## What this task involves
Lines from the top of the entries through the line that has "Главная (53, 24)" must be duplicated exactly, and no others.

Stored dataset items:
++++++

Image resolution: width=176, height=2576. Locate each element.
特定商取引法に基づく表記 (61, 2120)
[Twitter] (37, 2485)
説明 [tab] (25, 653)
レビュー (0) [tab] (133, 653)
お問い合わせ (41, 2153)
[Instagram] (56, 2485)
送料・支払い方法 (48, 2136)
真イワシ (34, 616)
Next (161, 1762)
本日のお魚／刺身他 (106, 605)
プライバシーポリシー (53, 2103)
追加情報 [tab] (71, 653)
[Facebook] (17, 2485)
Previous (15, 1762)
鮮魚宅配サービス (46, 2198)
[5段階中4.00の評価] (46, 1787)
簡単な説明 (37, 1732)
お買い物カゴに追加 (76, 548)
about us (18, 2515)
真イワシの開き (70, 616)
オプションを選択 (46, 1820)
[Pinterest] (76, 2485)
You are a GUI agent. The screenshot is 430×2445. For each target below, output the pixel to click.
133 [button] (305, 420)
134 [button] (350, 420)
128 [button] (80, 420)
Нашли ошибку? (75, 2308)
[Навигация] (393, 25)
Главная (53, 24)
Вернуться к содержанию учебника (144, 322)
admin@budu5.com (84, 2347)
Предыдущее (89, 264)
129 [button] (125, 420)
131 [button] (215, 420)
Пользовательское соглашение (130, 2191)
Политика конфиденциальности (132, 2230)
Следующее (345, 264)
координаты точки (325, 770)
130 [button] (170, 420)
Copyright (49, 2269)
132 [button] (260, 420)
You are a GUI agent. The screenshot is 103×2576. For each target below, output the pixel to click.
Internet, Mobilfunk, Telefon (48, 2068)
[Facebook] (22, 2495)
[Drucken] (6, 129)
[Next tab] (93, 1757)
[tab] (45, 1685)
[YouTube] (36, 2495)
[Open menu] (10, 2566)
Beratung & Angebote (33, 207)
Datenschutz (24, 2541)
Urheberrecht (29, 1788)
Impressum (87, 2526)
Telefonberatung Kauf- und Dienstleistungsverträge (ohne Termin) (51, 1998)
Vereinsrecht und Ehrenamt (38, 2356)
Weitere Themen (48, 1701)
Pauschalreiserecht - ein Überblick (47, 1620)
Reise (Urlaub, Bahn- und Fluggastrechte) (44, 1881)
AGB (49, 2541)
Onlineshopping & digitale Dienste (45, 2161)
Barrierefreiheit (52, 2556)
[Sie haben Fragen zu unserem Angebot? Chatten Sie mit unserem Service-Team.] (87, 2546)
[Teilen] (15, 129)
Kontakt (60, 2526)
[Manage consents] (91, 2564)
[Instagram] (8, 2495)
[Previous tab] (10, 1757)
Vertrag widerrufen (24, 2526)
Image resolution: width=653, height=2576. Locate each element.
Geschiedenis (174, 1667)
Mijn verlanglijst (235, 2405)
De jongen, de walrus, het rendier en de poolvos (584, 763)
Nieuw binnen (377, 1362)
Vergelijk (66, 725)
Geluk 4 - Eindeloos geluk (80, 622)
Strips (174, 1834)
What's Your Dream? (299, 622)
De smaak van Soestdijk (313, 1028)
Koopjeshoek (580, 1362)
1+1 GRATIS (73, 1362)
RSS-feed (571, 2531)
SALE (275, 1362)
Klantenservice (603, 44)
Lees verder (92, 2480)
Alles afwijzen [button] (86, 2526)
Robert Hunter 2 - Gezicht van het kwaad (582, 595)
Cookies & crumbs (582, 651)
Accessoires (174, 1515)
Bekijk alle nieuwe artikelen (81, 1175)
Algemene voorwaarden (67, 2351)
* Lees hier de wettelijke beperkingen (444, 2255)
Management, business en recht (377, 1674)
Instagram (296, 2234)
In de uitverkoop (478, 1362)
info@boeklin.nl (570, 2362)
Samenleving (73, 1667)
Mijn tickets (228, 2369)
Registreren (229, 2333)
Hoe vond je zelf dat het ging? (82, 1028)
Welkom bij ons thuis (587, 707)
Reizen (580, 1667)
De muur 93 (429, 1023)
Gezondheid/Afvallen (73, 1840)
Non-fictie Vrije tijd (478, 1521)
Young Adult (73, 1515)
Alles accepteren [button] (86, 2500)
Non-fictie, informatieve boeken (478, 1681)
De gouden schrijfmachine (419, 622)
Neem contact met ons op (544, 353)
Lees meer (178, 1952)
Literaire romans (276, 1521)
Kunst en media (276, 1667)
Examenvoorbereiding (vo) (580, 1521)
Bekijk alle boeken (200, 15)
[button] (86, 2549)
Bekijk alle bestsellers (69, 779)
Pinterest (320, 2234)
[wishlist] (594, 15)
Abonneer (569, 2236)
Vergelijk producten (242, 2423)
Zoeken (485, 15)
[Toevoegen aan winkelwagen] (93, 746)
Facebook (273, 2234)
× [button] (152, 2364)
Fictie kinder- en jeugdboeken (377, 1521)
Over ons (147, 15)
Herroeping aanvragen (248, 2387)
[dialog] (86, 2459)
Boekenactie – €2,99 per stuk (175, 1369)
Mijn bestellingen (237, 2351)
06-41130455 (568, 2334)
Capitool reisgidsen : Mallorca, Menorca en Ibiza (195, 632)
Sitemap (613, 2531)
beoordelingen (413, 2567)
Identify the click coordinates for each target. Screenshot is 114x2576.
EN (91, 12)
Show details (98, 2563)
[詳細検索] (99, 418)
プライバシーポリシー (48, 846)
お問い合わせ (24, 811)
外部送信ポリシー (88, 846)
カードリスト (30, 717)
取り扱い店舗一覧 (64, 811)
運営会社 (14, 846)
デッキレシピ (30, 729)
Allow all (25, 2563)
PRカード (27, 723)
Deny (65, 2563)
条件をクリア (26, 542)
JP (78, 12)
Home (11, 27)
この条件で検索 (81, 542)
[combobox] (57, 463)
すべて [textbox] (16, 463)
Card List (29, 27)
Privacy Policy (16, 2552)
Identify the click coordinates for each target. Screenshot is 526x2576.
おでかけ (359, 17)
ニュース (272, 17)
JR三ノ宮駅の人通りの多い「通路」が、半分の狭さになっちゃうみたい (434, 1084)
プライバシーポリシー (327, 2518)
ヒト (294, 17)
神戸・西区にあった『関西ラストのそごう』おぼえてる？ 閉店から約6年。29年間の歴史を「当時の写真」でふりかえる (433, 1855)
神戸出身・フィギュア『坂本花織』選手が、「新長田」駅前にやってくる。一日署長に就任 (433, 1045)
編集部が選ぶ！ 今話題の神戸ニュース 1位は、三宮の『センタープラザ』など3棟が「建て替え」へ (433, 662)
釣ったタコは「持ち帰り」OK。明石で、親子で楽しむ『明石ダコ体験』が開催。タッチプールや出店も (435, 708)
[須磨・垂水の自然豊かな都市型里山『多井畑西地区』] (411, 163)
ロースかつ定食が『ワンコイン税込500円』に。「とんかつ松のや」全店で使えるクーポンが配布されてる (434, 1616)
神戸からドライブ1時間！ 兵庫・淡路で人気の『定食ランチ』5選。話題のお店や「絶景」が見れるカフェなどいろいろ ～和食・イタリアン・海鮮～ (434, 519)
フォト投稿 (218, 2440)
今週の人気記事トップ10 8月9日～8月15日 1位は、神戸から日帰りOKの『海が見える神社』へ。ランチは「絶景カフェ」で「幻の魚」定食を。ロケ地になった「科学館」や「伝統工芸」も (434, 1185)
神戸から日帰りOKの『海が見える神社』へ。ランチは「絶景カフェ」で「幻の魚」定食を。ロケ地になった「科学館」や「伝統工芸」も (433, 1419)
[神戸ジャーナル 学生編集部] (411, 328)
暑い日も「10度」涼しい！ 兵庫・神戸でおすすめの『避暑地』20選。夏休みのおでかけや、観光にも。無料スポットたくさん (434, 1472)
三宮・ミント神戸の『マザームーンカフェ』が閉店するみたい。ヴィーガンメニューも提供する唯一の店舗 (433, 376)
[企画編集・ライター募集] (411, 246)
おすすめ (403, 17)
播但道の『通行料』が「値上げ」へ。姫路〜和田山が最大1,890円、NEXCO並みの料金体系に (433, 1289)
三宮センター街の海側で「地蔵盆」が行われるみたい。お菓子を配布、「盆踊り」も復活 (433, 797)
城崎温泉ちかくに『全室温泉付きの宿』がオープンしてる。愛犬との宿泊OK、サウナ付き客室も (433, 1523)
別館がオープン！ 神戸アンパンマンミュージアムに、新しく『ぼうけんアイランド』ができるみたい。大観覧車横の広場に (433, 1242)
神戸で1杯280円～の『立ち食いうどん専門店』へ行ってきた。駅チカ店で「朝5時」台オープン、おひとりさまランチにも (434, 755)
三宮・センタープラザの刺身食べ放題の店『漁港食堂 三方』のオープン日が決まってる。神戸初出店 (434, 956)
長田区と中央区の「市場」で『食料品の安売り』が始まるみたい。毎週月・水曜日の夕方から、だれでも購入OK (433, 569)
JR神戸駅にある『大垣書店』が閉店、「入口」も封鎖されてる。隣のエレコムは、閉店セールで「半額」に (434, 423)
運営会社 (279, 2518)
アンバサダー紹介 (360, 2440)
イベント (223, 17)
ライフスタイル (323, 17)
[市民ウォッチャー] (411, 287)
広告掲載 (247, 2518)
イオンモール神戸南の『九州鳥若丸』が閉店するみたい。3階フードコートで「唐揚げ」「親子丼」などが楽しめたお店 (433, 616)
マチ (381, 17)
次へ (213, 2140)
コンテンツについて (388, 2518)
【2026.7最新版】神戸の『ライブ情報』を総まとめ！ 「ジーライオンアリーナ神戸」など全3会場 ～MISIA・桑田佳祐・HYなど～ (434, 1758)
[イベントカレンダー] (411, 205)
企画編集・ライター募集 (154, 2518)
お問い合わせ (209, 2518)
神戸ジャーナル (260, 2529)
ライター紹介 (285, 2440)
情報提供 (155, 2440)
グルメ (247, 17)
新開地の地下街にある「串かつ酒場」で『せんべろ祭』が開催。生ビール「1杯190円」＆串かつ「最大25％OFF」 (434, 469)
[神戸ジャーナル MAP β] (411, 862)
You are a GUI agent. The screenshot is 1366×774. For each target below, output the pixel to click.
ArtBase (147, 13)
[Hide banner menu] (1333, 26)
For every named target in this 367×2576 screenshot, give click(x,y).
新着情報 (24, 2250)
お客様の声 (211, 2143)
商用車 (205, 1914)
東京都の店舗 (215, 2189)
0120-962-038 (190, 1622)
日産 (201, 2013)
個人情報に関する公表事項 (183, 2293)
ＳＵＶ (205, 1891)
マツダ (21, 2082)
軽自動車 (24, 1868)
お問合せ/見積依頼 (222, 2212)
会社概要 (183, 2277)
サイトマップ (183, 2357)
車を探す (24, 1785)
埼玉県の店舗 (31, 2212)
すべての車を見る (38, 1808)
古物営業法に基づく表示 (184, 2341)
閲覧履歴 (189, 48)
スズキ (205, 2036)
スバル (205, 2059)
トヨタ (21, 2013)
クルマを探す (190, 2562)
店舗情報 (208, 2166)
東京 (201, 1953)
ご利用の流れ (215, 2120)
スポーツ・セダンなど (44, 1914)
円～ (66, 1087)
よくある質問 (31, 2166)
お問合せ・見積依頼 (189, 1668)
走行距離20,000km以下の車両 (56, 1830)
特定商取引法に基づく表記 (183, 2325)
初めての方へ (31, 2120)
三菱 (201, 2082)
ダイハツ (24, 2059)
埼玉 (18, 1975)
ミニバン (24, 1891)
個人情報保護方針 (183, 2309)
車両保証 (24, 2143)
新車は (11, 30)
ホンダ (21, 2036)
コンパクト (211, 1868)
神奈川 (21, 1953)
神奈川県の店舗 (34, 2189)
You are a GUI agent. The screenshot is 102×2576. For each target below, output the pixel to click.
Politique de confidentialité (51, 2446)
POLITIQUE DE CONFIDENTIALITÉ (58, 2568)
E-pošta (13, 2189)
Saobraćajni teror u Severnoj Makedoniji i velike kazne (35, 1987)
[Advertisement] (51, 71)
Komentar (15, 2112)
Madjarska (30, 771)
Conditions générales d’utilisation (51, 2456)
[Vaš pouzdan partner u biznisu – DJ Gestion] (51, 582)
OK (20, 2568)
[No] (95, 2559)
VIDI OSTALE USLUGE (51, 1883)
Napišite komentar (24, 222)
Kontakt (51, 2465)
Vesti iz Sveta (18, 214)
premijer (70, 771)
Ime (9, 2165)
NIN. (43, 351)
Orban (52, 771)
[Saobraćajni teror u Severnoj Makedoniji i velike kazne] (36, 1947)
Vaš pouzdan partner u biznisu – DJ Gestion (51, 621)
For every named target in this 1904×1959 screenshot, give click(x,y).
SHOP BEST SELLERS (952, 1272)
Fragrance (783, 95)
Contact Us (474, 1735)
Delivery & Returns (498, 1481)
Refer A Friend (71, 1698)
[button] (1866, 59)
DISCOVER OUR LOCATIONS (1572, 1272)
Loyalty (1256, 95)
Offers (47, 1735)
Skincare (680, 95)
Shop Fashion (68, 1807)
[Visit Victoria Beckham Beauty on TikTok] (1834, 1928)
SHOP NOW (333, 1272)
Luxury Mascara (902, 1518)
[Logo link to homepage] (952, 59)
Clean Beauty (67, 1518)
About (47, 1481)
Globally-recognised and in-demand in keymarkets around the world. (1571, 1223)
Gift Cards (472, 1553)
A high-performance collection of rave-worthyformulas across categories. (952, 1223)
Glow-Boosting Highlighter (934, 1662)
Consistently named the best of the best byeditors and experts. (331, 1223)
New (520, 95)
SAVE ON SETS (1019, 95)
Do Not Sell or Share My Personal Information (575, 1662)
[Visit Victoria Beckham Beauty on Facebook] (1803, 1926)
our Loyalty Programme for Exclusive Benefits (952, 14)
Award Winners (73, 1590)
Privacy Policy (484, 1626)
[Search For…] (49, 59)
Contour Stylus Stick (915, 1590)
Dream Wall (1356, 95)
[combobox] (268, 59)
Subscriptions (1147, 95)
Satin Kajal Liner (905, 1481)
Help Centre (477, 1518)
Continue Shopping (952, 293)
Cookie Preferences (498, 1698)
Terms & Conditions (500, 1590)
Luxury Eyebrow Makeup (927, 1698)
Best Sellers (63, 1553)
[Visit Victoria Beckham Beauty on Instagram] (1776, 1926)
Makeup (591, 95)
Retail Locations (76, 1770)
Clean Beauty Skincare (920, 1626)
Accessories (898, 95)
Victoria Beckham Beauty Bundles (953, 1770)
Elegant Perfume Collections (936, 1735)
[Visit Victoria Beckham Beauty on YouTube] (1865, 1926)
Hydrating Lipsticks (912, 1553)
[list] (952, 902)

++++++

## The completed task
Image resolution: width=176, height=2576. Locate each element.
特定商取引法に基づく表記 (61, 2120)
[Twitter] (37, 2485)
説明 [tab] (25, 653)
レビュー (0) [tab] (133, 653)
お問い合わせ (41, 2153)
[Instagram] (56, 2485)
送料・支払い方法 (48, 2136)
真イワシ (34, 616)
Next (161, 1762)
本日のお魚／刺身他 (106, 605)
プライバシーポリシー (53, 2103)
追加情報 [tab] (71, 653)
[Facebook] (17, 2485)
Previous (15, 1762)
鮮魚宅配サービス (46, 2198)
[5段階中4.00の評価] (46, 1787)
簡単な説明 (37, 1732)
お買い物カゴに追加 (76, 548)
about us (18, 2515)
真イワシの開き (70, 616)
オプションを選択 (46, 1820)
[Pinterest] (76, 2485)
You are a GUI agent. The screenshot is 430×2445. For each target below, output the pixel to click.
133 [button] (305, 420)
134 [button] (350, 420)
128 [button] (80, 420)
Нашли ошибку? (75, 2308)
[Навигация] (393, 25)
Главная (53, 24)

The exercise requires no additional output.